Go through the material and copy each line in which the word "header" shows up.

§ §

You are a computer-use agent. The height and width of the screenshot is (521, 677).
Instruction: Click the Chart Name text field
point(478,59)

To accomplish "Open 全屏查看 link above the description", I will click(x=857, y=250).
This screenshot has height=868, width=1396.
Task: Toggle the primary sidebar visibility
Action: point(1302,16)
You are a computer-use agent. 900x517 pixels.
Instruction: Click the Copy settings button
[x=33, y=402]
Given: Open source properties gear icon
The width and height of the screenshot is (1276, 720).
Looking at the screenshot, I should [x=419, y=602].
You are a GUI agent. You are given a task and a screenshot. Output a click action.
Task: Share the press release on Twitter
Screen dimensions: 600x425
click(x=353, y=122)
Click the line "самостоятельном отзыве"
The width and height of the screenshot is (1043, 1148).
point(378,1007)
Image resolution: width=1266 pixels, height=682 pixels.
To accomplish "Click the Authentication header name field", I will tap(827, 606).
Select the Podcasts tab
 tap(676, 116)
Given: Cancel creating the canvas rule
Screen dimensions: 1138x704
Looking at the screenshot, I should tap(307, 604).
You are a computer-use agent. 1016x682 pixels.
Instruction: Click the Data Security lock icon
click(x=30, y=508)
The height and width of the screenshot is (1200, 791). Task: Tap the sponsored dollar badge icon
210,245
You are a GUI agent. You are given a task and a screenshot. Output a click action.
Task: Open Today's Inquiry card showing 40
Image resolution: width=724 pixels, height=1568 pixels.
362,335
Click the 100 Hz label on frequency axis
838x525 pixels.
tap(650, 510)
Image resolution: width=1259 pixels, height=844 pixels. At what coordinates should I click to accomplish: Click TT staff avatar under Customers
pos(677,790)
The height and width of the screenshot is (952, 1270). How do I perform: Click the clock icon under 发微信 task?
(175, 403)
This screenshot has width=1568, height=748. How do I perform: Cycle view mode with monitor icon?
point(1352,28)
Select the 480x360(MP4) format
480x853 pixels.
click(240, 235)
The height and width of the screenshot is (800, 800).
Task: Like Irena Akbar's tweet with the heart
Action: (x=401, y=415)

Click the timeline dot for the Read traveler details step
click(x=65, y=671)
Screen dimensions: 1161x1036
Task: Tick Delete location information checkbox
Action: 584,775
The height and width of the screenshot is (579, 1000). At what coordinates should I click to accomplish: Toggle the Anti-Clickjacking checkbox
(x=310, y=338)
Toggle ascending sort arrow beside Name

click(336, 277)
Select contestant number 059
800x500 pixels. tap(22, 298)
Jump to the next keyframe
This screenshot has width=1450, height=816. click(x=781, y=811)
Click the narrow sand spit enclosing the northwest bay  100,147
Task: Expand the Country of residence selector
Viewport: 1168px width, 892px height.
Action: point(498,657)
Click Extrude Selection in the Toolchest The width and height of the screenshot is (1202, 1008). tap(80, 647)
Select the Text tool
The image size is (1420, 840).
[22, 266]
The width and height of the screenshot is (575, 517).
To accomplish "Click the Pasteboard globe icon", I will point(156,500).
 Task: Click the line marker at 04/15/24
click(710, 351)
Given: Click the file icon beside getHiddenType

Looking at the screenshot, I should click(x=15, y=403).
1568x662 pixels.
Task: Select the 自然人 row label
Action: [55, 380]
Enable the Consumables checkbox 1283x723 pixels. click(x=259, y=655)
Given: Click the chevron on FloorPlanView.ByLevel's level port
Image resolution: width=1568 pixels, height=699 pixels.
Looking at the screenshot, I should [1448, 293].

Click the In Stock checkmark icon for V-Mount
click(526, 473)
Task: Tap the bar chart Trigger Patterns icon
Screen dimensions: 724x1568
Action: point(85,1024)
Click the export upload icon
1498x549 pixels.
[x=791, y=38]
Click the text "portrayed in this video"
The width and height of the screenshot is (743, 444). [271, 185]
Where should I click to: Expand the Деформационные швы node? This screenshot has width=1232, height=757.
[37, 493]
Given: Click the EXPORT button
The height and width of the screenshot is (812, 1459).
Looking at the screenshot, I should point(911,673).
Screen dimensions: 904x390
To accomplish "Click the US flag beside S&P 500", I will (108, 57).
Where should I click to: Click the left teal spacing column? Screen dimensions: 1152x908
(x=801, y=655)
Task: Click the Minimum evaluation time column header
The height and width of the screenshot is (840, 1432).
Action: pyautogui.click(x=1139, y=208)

§ §

→ Output below
To accomplish "Click the Authentication header name field", I will tap(827, 606).
Task: Click the Minimum evaluation time column header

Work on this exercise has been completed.